I love Wales and especially the place I live, but it is often hard. Sometimes that’s just how it is – the places we love are those that most challenge us. I remember standing by the bridge when I first arrived and wondering where the sadness I was feeling was coming from. When I found out about the concept of Hiraeth, it all began to make sense.

The myths and stories of Wales are full of sadness of course. In one of the most famous, the story of Branwen, Daughter of Lir, the second ‘branch’ of the collection called the Mabinogi, there is a famous sequence involving a singing head. Essentially, Bran’s disembodied head keeps the only seven survivors of a great battle both entertained and enchanted for over eighty years, until one of them Heiliyn Gwyn, opens the door to the West. In doing so he lets in not just the natural elements but the power and sadness of all the terrible memories that the enchantment has so far held at bay.

Perhaps there is nothing quite so sad as a good spell that has been prematurely broken, especially if the reasons for casting it in the first place have been kindly and therapeutic.

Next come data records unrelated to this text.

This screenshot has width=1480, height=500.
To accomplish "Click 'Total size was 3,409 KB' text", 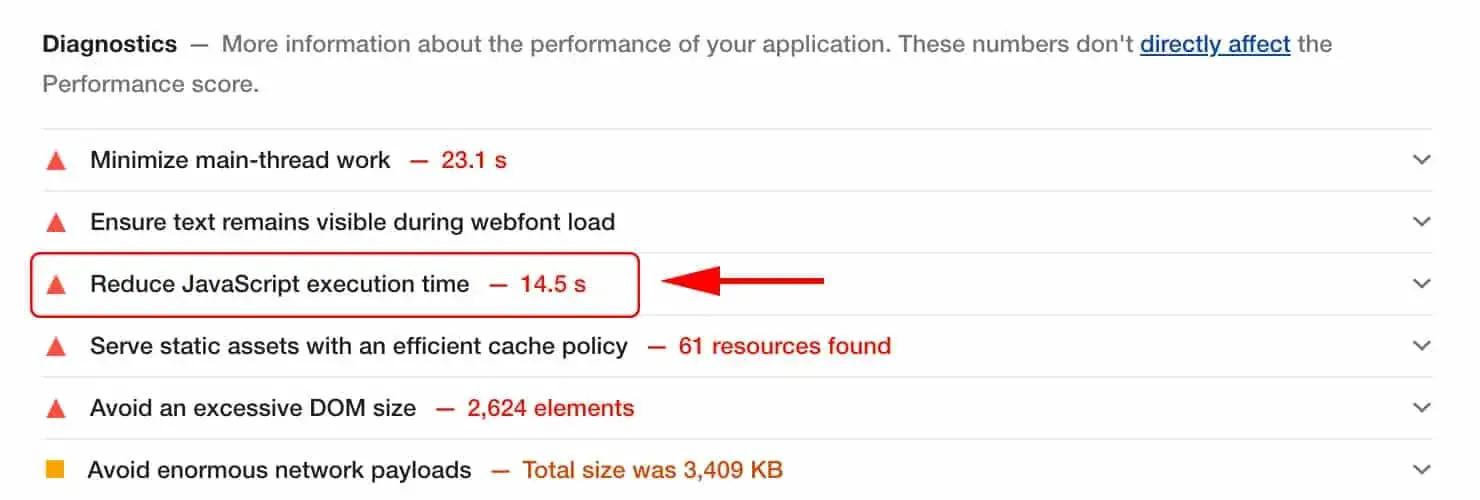I will click(x=652, y=469).
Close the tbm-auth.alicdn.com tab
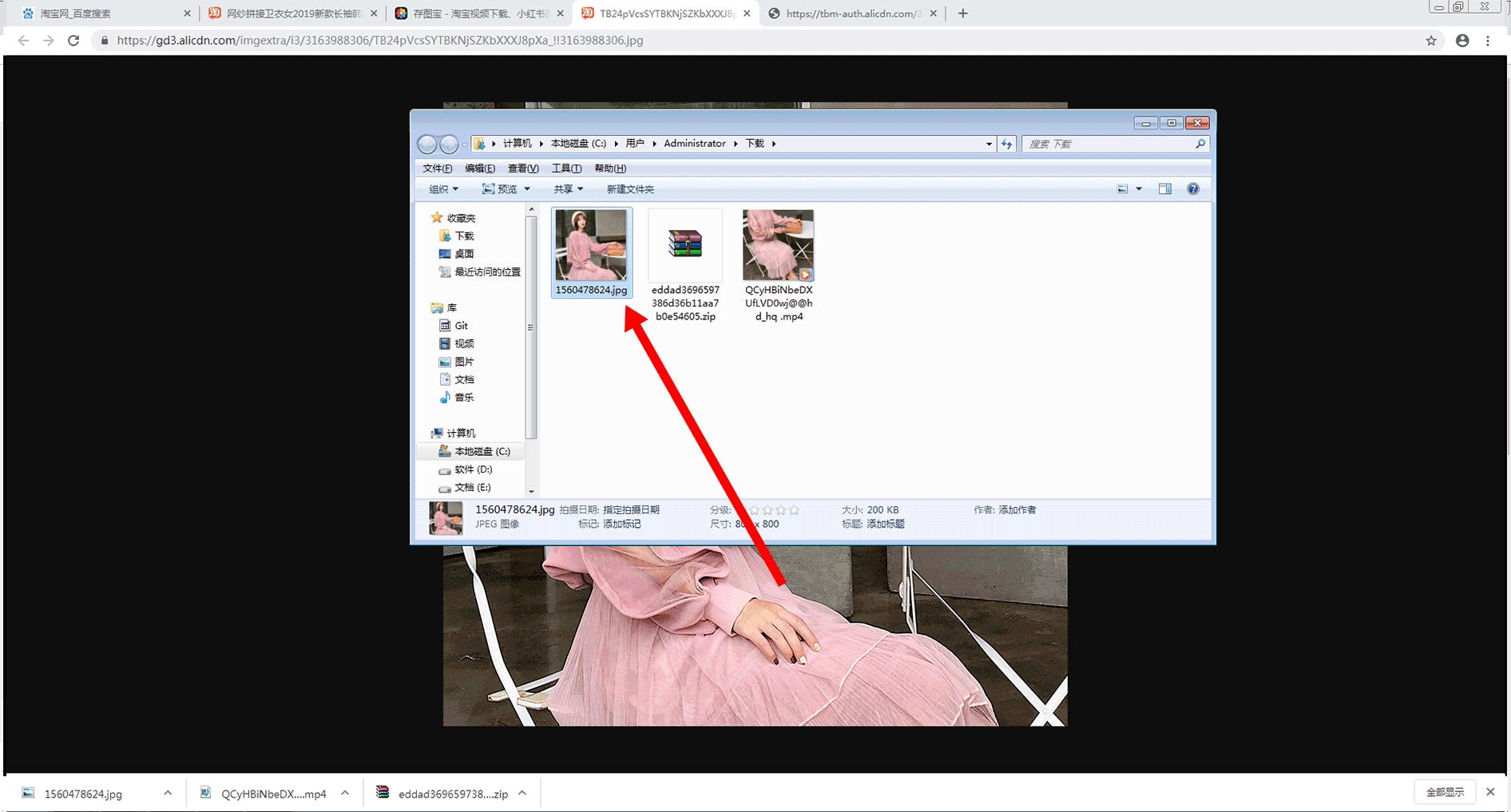This screenshot has height=812, width=1511. [x=934, y=14]
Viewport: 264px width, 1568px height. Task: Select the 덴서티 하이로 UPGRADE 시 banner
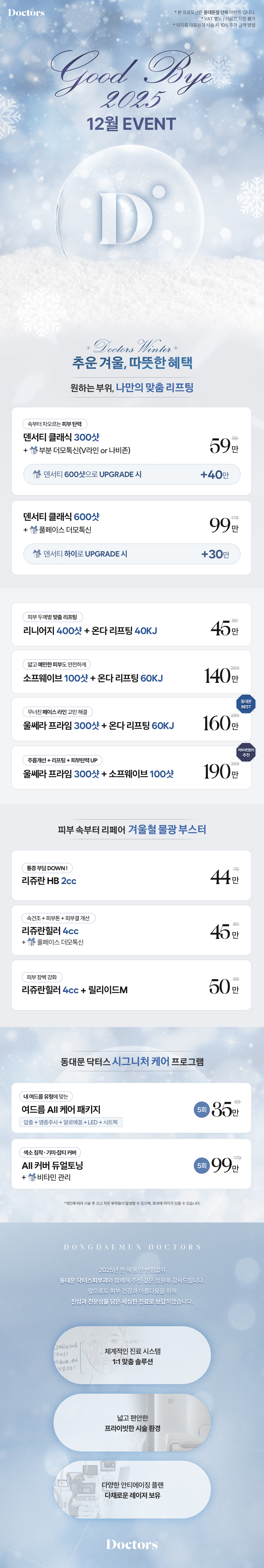tap(132, 554)
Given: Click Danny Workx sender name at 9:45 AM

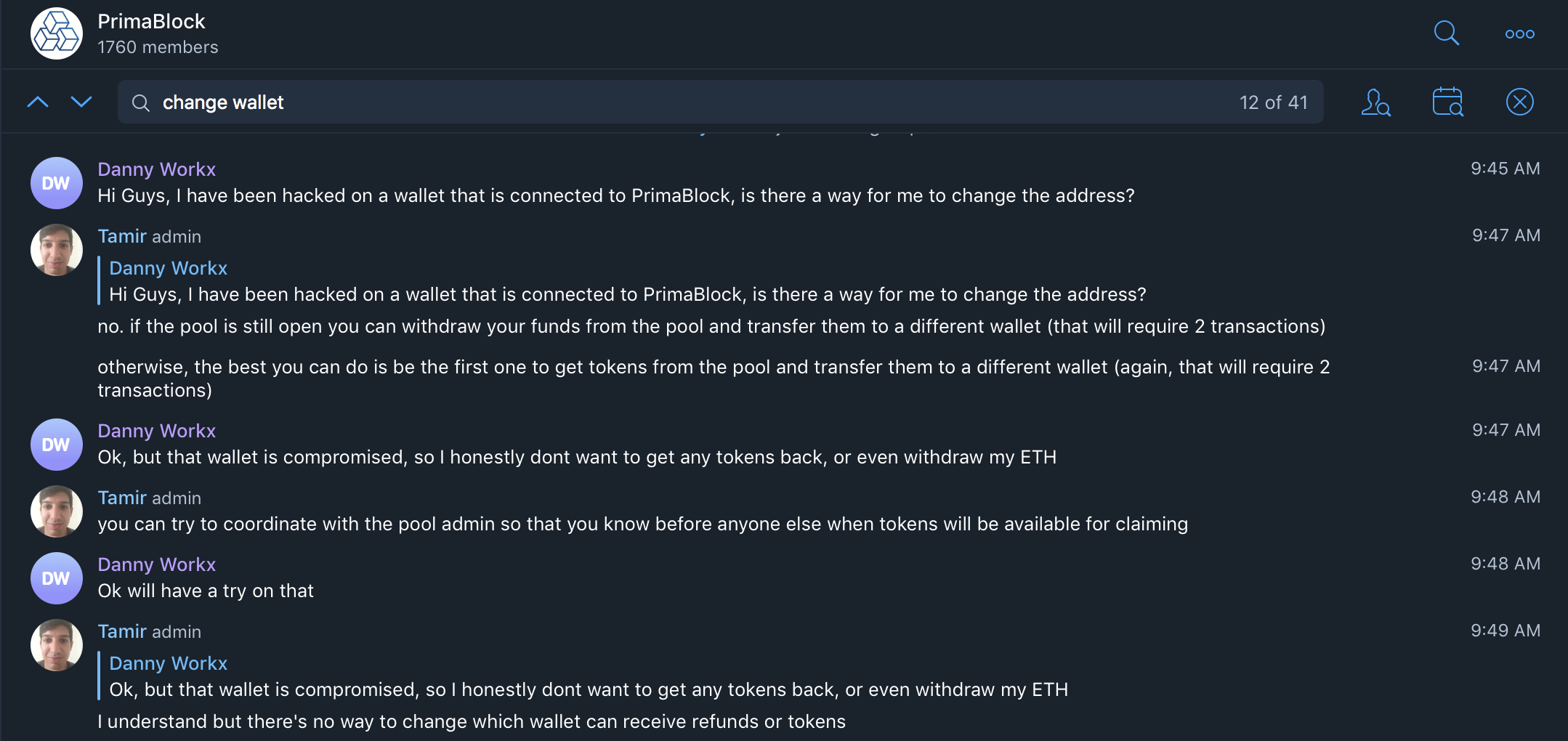Looking at the screenshot, I should point(157,169).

We cannot unmake the past and our sadness no matter how much we might wish to. Only the arts are able to do this and perhaps in doing so, gift us with a therapeutic base on which to build our future. Literature is full of sadness and occasionally there are places where the sad and those not quite healed of their griefs and the horrors and traumas they have witnessed, can go. I wonder whether Tolkien was aware of the concept of Hiraeth because in The Grey Havens he surely provided a place where the ring bearers, as well as the retiring elves, might be able to escape from it.

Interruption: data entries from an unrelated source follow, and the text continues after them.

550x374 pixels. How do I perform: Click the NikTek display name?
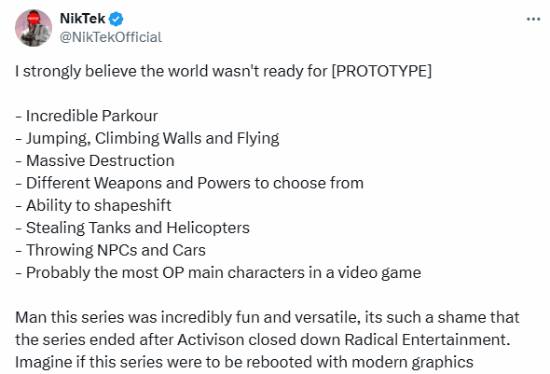(x=82, y=19)
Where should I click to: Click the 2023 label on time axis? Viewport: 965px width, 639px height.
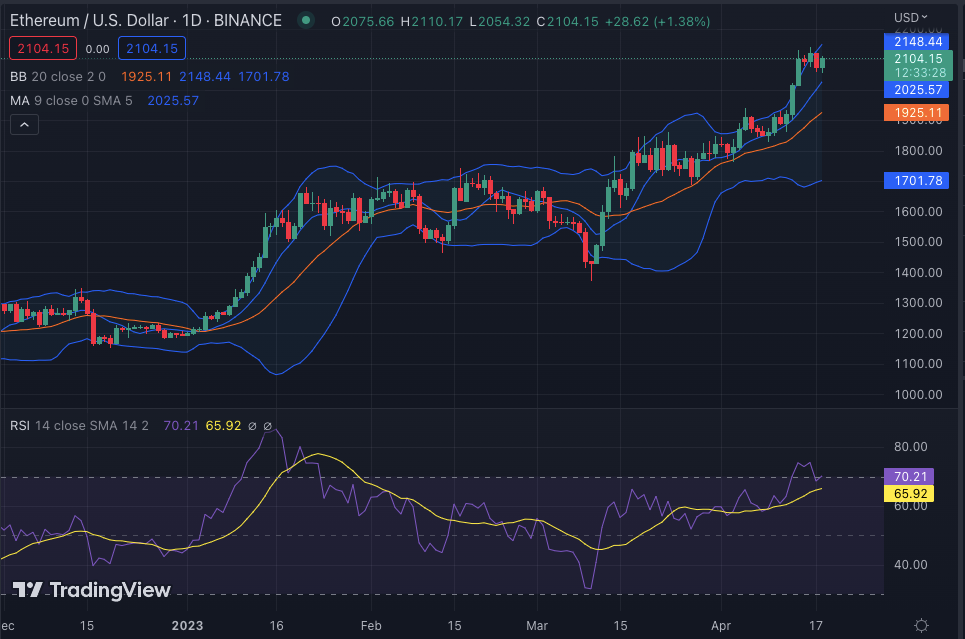(187, 625)
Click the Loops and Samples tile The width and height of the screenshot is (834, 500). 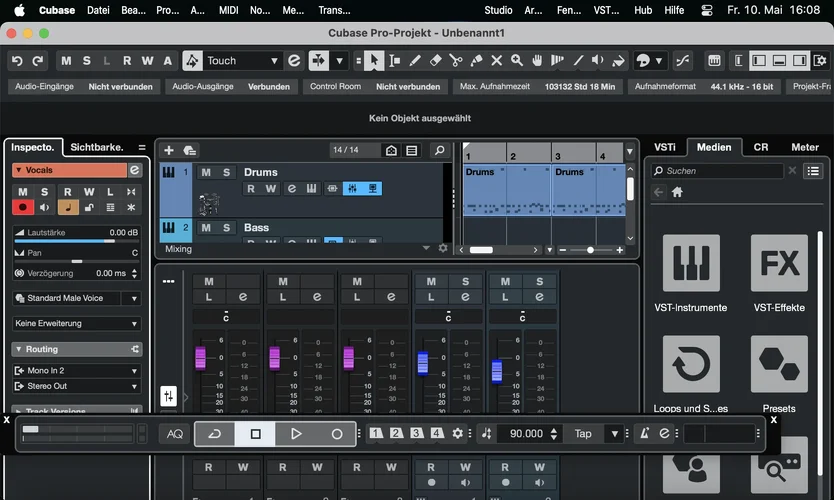pos(690,364)
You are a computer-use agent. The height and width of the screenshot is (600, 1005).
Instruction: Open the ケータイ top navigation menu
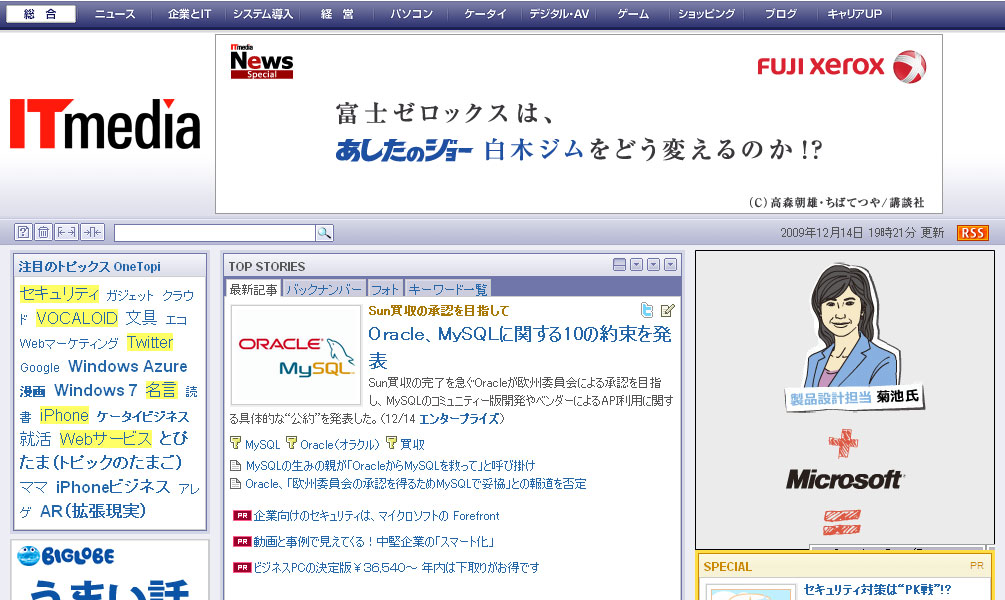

And so much of music too, in all its forms and varieties, is about sadness, about relationships failing and unrequited love. At the beginning of the film of Nick Hornby’s, High Fidelity, Rob, the main character played by John Cusack, reflects on whether parents ever really understand just how dangerous it might be to allow their children to listen to all that stuff about love and death. The answer, I suppose, is that of course they do, as they probably did the same thing themselves.

Maybe there is something to be said for such a form of therapeutic sadness, exposing us all to the ideas from an early age through the eyes and minds of others, so that by the time we come to realise it for ourselves, we will be that much readier. And of course that's what you find in so many fairy and traditional tales, and why it is all the more vital that children continue to read and engage with them.

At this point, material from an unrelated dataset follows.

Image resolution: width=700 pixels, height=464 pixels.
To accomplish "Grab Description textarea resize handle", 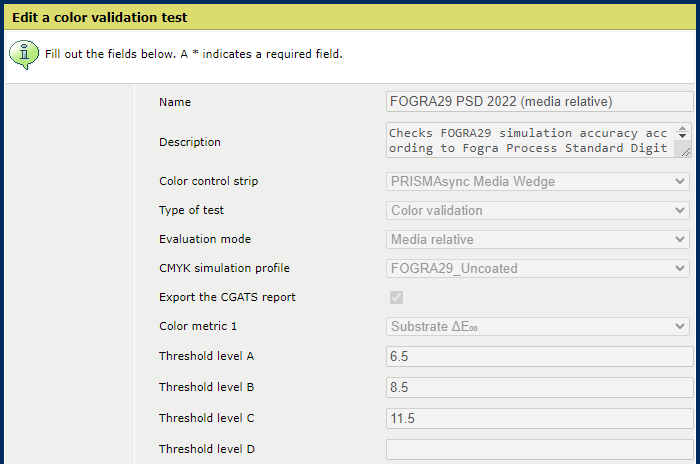I will coord(685,151).
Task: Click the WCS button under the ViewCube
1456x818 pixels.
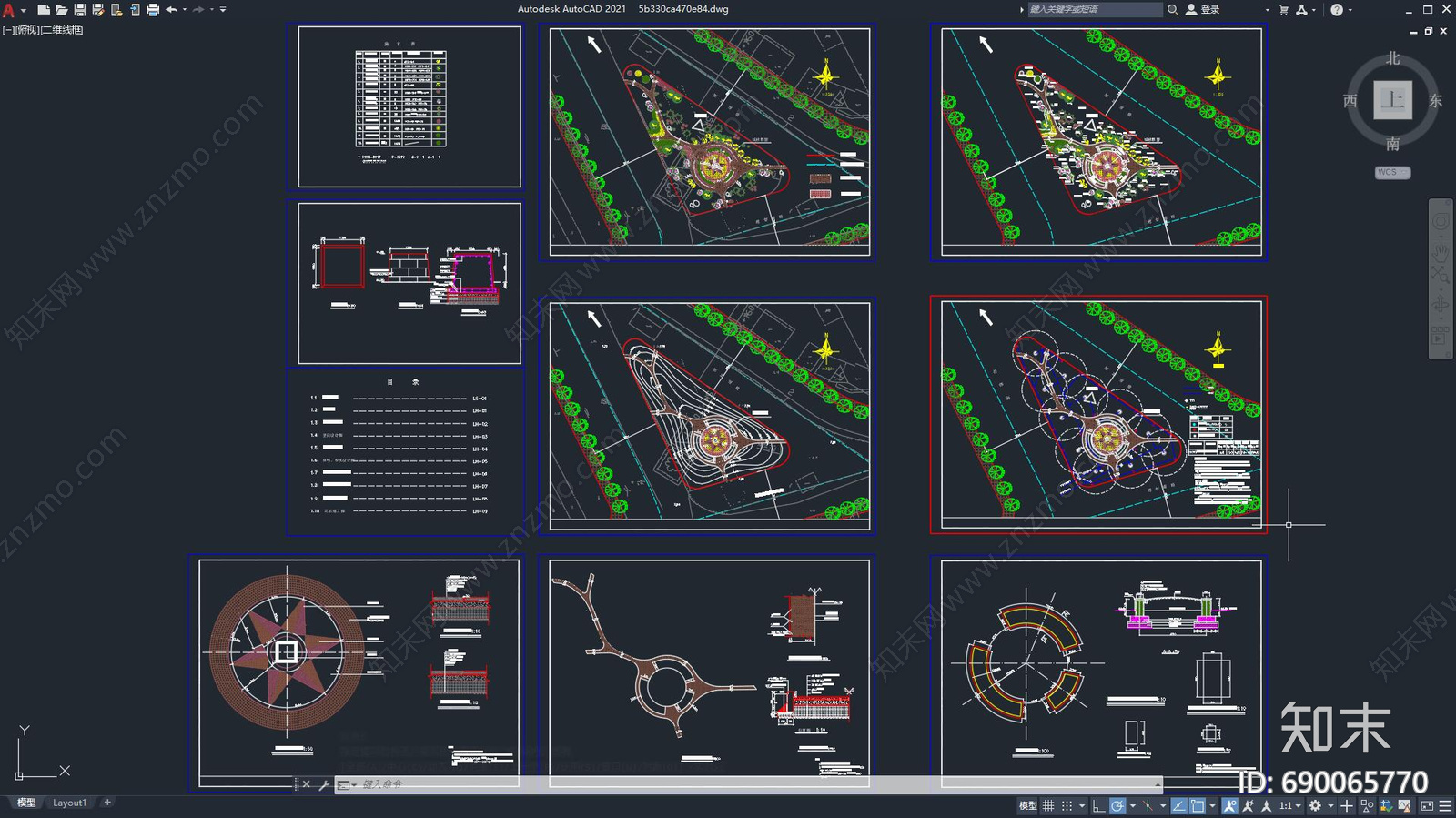Action: coord(1391,173)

This time last year I posted about my partner and her on-going struggles and about how this connected with the futurelearn course I was doing on mental health in literature. I was very moved by the many responses, but even gladder to share people’s recommendations for poetry which reflected the many aspects of this, and how they felt. It was the power of poetry which on that one occasion most helped Rosie and which, I have read - time and time again – has done the same for others.

So here are a few pictures of the place where I live in Wales, and where the gift of Hiraeth is sometimes overwhelming.  Perhaps you can think of some lines of poetry which any of these images remind you of, or you might simply take the space to reflect on the idea of Hiraeth and maybe with it the places, people or memories which particularly tug at you.

Of course it might also encourage you to dig through your own photo collection and find the ones which most evoke such feelings and maybe some poetry which goes with it.  Thanks everyone for the last two years and I'm looking forward to more.
























Steve Gladwin - 'Grove of Seven' and 'The Year in Mind'
Writer, Performer and Teacher

Author of 'The Seven' and 'The Raven's Call'

4 comments:

Sue Purkiss said...

Thanks for all your very distinctive and interesting posts, Steve.

Ann Turnbull said...

Lovely photographs. And what a beautiful word and idea hiraeth is. Thanks for this post, Steve.

Joan Lennon said...

Lovely photos - thanks, Steve.

Steve Gladwin said...

Thanks all. Glad you've appreciated it all Sue. And Anne I've always been a sucker for something which is considered indefinable!